Sharjeel Khan’s international career looked to be on track for resounding success before the fixing allegations broke. © Getty Images

Sharjeel Khan was destined to become a great, already described as Pakistan’s version of David Warner. His burgeoning talent and ability to hit the ball over the field had started to get world-wide acclaim.

Just last year, he landed a Twenty20 blast contract with Leicestershire worth 70,000 pound and was in line for a lucrative contract with the Caribbean Premier League. His three half-centuries in the One-Day International series in Australia must also have attracted the attention of some Big Bash League teams.

He was the toast of Islamabad United in the Pakistan Super League. He scored the only century in the inaugural edition of the Pakistan Super League. After watching his PSL hundred, Mickey Arthur, Pakistan’s head coach, wanted Sharjeel to exploit his big-hitting power in the longest format too, and got him selected for the Test tours of New Zealand and Australia.

But the PSL which made him, brought his downfall.

On Friday (February 10), came the news that shocked everyone: Sharjeel and Khalid Latif were provisionally suspended from the PSL after they were found in breach of the Anti-Corruption Code, not having informed authorities of an approach from a betting syndicate.

A former Pakistan international, who cannot be named, was behind the trap. He phoned Sharjeel to meet a man for a deal and the left-hander fell in the trap. Sources said the deal was worth five lakh rupees ($US 5000). Sharjeel was given a specific coloured bat grip to use in the Islamabad United match so that betting mafia could know that he was “in the deal”.

Latif’s five-ODI and 13-Twenty20 International career never took off, and at 31 he did not look like going further than a place in the Twenty20 squad.
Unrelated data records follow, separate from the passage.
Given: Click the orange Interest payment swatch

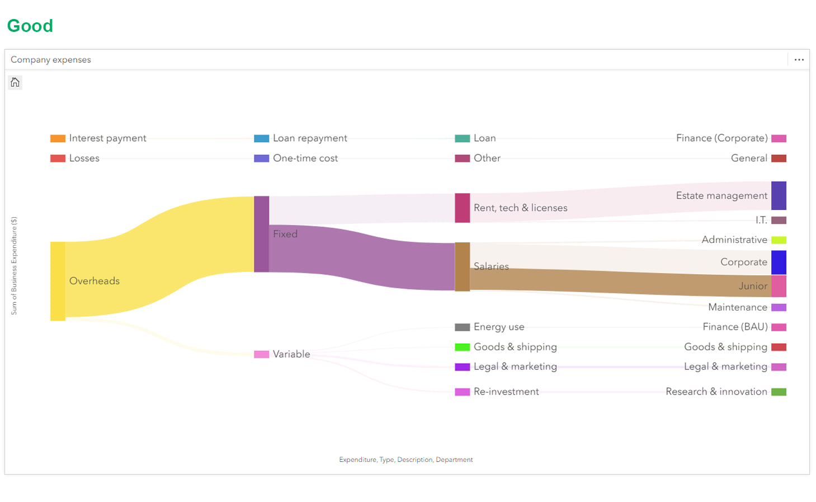Looking at the screenshot, I should pyautogui.click(x=58, y=138).
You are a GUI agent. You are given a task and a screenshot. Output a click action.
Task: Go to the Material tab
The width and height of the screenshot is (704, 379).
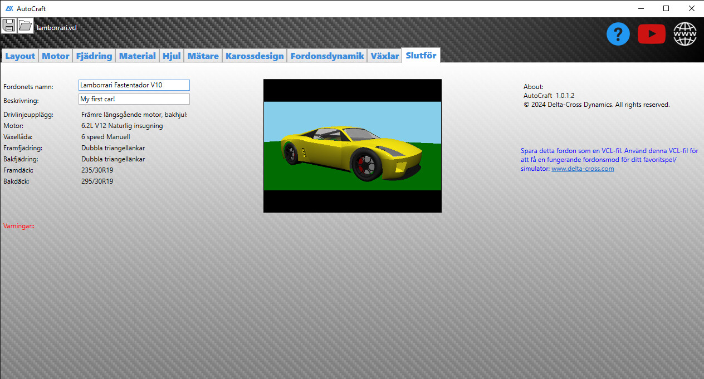(x=137, y=56)
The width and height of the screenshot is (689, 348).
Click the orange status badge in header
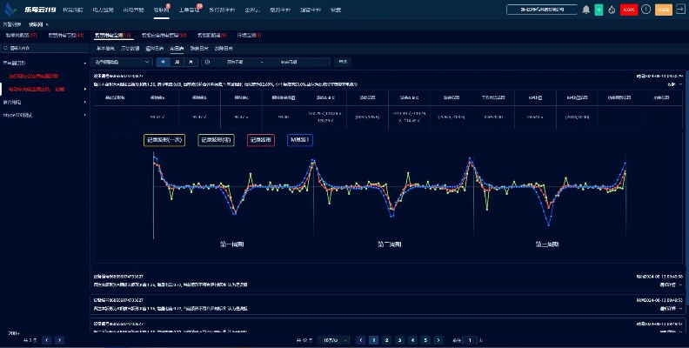(x=662, y=10)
But Sharjeel’s career was shaping well.

“It’s tragic,” said Iqbal Imam, a former first class cricketer, and Sharjeel’s mentor. “Sharjeel was destined for great, giddy highs but he fell to staggering lows. I still don’t believe this because Sharjeel has worked so hard to reach this far and would not have spoiled it in minutes.”
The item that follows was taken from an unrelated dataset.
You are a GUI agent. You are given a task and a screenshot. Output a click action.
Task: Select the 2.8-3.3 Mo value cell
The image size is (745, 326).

Sharjeel hails from Hyderabad, some 100 miles from the vibrant city of Karachi. From his early days, he was an aggressive batsman who always looked to hit the ball over the field.
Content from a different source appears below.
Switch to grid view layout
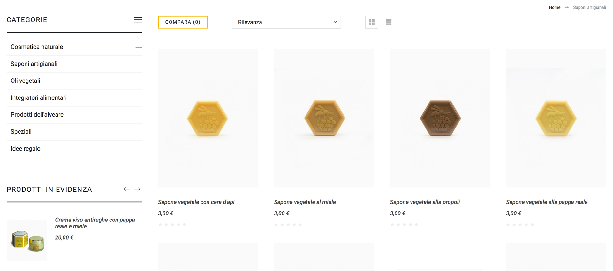Screen dimensions: 613x271 [372, 22]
Sharjeel was drafted in the Pakistan team after he made his mark at the domestic level, specifically in Twenty20 cricket. Dav Whatmore liked his aggression, as did Waqar Younis who replaced the former Australian in 2014.

Sharjeel blossomed on the tour of Ireland, hitting a rapid 152 in the first ODI, and then showed flashes of brilliance on the England tour.

Ramiz Raja, the former Pakistan captain, lamented Sharjeel’s sudden fall. “It’s very, very unfortunate,” said Raja. “We worked so hard to make the PSL a super product but these players don’t realise it and despite being advised regularly on how to avoid pitfalls they don’t learn, and that is very sad.”

Pakistan has a notorious history of losing players through corruption. They lost three seriously talented players in Mohammad Amir, Mohammad Asif and Salman Butt in 2010. Amir is back after completing his ban and the other two are in line for future selections.

In 2000, Salim Malik and Ata-ur-Rehman were banned for match-fixing, while six other players – including Wasim Akram, Waqar Younis and Inzamam-ul-Haq – were fined.

But the lessons were not learnt.

Javed Miandad, another former captain, said the example of Pakistan selecting Amir (after the seamer had served his ban) allowed players to believe they could get away with wrongdoing.

“We suffered because we did not implement the Justice Qayyum inquiry report on match-fixing, and the latest episode of Sharjeel happened because we brought corrupt players back in the team,” he said. “Players feel that they can do anything and get away with small fines or a short ban.”